Like I said in the last post: "*The natural behaviour of the object that you call a hammer is not the pushing in of nails. That activity you ascribe to the object is merely your imaginative implementation; and nothing else. Unlike the natural behaviour of an atom, your are imposing that activity on the object. The object Itself does not have that activity by its own nature or natural end, or final cause.

Saying that there is a specific essence in reality that has the intrinsic nature of hammering nails into wood is ridiculous. You have a desired goal, and you found an object that can you can use to achieve that goal efficiently. That doest mean that the objective final cause of that object is pushing in nails.* "

End of story.
Ergo a hammer has status en par with atoms in the real world.
Rubbish. An atoms activity is a natural and intrinsic function of its nature and being. We do not impose its activity upon it. We do not give it its essential nature or identity. We are not God.
 
This thread has wandered off into a territory called Irrelevant Nebulocity.

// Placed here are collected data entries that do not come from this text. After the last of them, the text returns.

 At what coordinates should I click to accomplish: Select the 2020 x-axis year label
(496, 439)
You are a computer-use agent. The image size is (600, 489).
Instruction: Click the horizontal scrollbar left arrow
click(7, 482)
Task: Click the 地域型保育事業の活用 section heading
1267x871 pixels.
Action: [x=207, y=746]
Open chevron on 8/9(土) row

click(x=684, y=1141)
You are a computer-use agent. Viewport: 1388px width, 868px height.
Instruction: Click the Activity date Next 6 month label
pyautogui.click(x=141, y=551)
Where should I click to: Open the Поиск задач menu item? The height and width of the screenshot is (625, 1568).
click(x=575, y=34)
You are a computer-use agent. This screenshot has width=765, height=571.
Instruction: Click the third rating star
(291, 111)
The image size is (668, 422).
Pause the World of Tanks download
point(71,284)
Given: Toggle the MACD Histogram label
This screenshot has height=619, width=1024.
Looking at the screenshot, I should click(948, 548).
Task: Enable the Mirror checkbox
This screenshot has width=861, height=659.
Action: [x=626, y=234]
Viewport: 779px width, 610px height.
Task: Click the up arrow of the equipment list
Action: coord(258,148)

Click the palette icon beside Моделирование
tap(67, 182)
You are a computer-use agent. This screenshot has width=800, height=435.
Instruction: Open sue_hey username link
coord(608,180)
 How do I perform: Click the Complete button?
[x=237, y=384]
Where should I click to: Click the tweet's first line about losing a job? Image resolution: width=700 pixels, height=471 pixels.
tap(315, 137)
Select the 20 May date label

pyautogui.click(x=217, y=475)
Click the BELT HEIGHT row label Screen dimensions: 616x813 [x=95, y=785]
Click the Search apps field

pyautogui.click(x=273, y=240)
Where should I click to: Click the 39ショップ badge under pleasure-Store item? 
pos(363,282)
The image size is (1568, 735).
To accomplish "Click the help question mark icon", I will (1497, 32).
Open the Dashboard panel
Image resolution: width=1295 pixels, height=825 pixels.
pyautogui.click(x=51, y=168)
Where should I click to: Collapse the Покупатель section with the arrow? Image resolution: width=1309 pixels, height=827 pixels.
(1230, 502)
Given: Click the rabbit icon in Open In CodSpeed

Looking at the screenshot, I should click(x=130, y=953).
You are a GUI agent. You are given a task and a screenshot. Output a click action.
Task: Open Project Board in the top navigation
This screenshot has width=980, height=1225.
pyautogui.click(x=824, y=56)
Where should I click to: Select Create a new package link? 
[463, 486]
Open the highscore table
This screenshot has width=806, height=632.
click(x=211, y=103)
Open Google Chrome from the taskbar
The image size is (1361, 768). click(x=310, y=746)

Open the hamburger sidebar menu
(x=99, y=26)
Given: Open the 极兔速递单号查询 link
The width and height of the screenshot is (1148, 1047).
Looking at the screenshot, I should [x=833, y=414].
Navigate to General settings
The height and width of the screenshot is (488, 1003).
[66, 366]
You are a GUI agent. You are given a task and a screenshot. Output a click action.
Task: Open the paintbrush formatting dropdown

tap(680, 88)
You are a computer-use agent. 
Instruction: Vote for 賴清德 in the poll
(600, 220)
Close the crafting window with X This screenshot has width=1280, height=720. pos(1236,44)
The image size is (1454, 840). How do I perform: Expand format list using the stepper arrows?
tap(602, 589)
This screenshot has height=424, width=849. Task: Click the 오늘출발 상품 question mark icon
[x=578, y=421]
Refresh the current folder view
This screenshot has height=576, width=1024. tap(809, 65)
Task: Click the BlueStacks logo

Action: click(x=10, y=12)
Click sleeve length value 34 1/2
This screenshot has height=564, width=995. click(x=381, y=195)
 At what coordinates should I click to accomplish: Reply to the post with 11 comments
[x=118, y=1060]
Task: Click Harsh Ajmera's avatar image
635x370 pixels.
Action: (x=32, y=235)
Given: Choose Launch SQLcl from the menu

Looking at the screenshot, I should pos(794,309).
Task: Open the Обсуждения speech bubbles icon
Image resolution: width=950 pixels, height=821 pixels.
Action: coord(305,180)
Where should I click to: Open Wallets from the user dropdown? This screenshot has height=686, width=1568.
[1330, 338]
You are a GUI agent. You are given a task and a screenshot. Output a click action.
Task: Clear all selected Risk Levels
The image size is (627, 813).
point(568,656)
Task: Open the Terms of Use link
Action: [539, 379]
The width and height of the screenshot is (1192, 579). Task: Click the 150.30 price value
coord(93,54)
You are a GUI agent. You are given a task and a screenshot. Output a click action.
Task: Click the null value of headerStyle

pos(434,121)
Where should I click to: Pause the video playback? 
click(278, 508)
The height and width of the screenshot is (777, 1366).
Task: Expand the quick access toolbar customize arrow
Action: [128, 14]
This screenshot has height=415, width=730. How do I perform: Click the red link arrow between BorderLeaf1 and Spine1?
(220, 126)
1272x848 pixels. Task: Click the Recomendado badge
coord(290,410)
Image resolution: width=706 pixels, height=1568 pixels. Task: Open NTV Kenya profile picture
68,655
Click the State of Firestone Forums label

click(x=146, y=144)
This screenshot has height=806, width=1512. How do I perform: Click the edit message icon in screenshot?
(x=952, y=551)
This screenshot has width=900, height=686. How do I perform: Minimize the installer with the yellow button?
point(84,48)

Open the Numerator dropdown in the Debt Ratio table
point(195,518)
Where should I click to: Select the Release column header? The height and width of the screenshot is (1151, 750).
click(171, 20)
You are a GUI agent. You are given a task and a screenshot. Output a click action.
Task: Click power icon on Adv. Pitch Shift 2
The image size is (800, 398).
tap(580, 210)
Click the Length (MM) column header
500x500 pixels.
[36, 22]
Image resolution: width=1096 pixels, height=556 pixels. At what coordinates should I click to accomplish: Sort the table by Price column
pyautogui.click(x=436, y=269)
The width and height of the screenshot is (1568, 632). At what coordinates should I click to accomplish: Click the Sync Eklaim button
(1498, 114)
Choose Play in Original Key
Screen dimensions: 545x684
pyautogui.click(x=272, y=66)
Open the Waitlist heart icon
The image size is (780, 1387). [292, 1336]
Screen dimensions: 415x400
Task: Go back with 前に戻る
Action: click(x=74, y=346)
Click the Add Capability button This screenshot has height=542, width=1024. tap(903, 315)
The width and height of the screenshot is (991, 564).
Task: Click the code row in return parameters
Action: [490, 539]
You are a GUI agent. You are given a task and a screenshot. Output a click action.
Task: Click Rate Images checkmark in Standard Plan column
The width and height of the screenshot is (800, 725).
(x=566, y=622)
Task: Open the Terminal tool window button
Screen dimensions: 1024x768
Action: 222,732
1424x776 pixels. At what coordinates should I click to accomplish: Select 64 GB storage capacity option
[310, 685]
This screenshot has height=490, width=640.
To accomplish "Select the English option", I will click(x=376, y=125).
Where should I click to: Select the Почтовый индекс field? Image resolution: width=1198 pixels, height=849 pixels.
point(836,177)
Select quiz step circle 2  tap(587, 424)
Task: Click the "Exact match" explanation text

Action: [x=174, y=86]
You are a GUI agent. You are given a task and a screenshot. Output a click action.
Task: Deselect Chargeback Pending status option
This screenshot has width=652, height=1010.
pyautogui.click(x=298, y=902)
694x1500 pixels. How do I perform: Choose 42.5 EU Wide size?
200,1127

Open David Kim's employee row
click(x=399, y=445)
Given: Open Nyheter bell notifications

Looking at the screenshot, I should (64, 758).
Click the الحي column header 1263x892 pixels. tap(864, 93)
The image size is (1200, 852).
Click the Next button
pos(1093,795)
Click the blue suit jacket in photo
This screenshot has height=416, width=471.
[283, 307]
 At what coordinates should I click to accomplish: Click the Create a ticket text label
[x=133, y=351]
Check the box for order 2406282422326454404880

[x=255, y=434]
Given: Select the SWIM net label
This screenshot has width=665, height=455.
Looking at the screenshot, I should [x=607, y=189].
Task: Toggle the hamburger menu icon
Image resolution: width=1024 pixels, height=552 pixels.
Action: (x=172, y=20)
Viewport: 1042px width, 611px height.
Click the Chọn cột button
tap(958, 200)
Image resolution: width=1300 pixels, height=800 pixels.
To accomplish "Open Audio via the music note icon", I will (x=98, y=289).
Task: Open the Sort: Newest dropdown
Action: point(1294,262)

Teaching you the difference between Gods creativity and man’s creativity is not irrelevant to the question of teleology. However, it is perhaps a waste of time if the student is either incapable of understanding or too full of pride to see his or her own mistake.
 
Rubbish. An atoms activity is a natural and intrinsic function of its nature and being. We do not impose its activity upon it. We do not give it its essential nature or identity. We are not God.
We don’t need to be God to have an objective effect on reality. We are part of the natural world so any way that we change reality is a real change on it, that includes adding objective teleological function into the natural world. A hammer, conceived and manufactured by human activity is as real a part of the natural order as any object or particle that was there before. It does not become “unreal” merely because it was made by a human being. Aye! There’s the rub(bish)!
 
Teaching you the difference between Gods creativity and man’s creativity is not irrelevant to the question of teleology. However, it is perhaps a waste of time if the student is either incapable of understanding or too full of pride to see his or her own mistake.
Human creativity may be an instrument for God’s creativity. After all, we are here, creative capacities and all, as part of God’s fiat. Humans are not a figment of your imagination with no connection to the creativity of God. We are real and part of the natural order. Who gave you the right and power to divorce us from that? Are you God to overrule what God has done? Speaking of pride… Or do you think we are God’s mistake?
 
A hammer, conceived and manufactured by human activity is as real a part of the natural order as any object or particle that was there before. It does not become “unreal” merely because it was made by a human being.
The object we use as a hammer is real. However a hammer is merely a functional concept, it is purely abstract; it is not an objective nature or essence. I made this irrefutably clear in the part of my post you conveniently left out of your quote.